U.S. Department of Labor: Disability Employment Initiative Grants
The Disability Employment Initiative (DEI) Grants program aims to provide funding to expand the capacity of American Job Centers (AJCs), also known as One-Stop Centers, to promote the use of existing career pathways to serve two populations: 1) adults (ages 18 and older) with visible, non-visible, and significant disabilities, including those who have acquired disabilities in adulthood; and 2) youth (ages 14-24) with visible, non-visible, and significant disabilities, including those who have chronic health conditions. Under this round of funding, grantees will focus on improvements needed to make their existing “career pathways” systems fully inclusive of and accessible to individuals with disabilities.

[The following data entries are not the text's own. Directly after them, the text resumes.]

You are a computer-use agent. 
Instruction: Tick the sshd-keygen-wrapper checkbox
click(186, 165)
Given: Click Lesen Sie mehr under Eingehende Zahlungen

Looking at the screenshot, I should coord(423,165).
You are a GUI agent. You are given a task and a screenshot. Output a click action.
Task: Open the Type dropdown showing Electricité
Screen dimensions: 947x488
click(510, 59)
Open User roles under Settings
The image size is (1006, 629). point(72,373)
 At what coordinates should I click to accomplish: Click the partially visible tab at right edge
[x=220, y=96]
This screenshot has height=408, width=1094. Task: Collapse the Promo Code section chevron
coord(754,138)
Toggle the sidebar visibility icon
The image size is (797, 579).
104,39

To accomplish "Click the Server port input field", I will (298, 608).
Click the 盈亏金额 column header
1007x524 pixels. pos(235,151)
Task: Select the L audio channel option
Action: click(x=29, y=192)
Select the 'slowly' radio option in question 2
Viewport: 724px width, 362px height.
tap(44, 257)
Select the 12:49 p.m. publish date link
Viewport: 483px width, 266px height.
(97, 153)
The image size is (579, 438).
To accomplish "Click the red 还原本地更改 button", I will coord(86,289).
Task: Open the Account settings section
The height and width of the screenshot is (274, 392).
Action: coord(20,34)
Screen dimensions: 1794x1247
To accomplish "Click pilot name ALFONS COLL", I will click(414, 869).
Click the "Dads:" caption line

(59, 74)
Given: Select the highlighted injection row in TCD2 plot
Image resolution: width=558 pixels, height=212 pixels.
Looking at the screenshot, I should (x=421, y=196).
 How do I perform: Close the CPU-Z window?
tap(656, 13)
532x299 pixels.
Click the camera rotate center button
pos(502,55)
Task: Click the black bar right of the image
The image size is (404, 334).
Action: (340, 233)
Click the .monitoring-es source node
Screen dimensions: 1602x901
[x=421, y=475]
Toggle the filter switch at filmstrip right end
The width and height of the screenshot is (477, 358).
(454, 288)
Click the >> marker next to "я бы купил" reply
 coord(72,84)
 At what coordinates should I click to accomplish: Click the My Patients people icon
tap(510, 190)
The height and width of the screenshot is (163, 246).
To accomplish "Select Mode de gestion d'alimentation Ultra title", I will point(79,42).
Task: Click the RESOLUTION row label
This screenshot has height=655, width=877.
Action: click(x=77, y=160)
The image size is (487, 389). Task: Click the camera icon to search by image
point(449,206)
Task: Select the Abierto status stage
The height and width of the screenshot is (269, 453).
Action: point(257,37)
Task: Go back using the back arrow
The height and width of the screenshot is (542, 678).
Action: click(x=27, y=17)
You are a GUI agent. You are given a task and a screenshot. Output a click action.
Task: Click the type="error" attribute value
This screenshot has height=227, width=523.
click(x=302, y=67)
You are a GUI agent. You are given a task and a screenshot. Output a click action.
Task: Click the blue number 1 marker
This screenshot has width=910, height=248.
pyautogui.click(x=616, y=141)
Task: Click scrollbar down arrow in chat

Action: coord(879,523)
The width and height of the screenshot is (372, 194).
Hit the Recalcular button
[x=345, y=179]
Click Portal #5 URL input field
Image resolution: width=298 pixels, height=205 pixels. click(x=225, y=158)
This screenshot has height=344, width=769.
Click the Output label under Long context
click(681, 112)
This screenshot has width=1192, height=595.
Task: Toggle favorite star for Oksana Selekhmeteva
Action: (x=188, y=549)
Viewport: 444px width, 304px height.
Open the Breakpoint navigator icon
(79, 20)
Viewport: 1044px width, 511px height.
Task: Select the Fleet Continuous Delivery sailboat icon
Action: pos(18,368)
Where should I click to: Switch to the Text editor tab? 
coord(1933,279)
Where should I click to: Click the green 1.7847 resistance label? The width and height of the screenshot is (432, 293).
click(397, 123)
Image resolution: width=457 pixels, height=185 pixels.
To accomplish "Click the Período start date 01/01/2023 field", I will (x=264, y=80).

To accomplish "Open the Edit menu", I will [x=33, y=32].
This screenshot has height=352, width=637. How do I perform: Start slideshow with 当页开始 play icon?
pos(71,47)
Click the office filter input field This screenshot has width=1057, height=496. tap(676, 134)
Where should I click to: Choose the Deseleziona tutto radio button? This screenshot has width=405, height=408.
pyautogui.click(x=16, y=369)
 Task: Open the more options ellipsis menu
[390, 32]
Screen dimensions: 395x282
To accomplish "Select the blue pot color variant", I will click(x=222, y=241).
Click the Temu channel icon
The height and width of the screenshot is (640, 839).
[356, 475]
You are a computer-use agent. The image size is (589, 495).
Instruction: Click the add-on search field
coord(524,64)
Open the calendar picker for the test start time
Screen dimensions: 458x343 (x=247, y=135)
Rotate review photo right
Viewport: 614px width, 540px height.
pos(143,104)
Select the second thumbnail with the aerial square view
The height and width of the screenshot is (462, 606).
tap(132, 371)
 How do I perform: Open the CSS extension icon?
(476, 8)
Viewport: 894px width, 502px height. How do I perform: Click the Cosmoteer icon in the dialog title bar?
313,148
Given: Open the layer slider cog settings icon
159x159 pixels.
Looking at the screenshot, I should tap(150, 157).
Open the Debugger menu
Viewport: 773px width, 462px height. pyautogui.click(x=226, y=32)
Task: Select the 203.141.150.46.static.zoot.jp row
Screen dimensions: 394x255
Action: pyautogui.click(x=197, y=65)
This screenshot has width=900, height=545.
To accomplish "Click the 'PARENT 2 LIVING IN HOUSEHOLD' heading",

Grant funds may be used to support activities under any of the six career pathways program elements identified in the Career Pathways Toolkit: A Guide for System Development (link opens a PDF) and the Career Pathways Toolkit: An Enhanced Guide and Workbook for System Development (link opens a PDF). Grantees must leverage Workforce Innovation and Opportunity Act (WIOA) core programs and other program resources to the greatest extent possible to fund education, employment, and training activities, as well as supportive services for participants. Allowable use of grant funds may include, but are not limited to, the following:
- Universal design: Universally designed services and program activities for individuals either participating in or seeking to access and participate in existing career pathways programs resulting in strengthening the capacity of the American Job Center to serve more individuals with disabilities.
- Services and program activities: Training (including classroom training and on-the-job training), career services, supportive services that help jobseekers stay in training, benefits counseling, and case management; accessible curriculum design and modifications; strength-based and alternate assessments; customer-centered service strategies, integrated resource teams, individualized learning/career development plans, and customized employment for people with significant disabilities; youth transition-related services; paid and unpaid work experiences; and participation in the Social Security Administration’s (SSA) Ticket to Work Program (TTW).
- Project staff: Disability Resource Coordinators (DRCs) or Disability Program Navigators to enhance knowledge; facilitate cross-agency collaboration, leverage available resources (including through the use of Integrated Resource Teams), and advise the public workforce system on changes needed to make the existing career pathways system fully accessible and inclusive of individuals with disabilities; case managers; and other staff necessary to implement inclusive career pathways systems and programming, including subject matter experts or consultants, if reasonable and necessary to the design of the project.
- Professional development: Necessary staff trainings and capacity building to achieve program goals, including but not limited to expanding the use of universal design strategies and strategies necessary to enhance physical and programmatic accessibility.
- Travel: Necessary travel to conduct activities across the state or local workforce development area(s), as well as the travel costs for the state project lead and local area DRCs to attend one national conference in Washington, D.C.
Amount: A total of $15,000,000 is available to fund approximately eight grants that range from $1,500,000-$2,500,000. The intent is to award at least one grant in each of the two population focus areas. The performance period is for 36 months.
Eligibility: The following organizations are eligible to apply:
- State workforce agencies (SWAs) eligible for funding under Title I of WIOA or for funding under the W-P Act.
- Entities described in section 166(c) of WIOA relating to Indian and Native American programs. These entities include Indian tribes, tribal organizations, Alaska Native entities, Indian-controlled organizations serving Indians, or Native Hawaiian organizations. These applicants are not required to partner with Local Workforce Development Boards (LWDBs).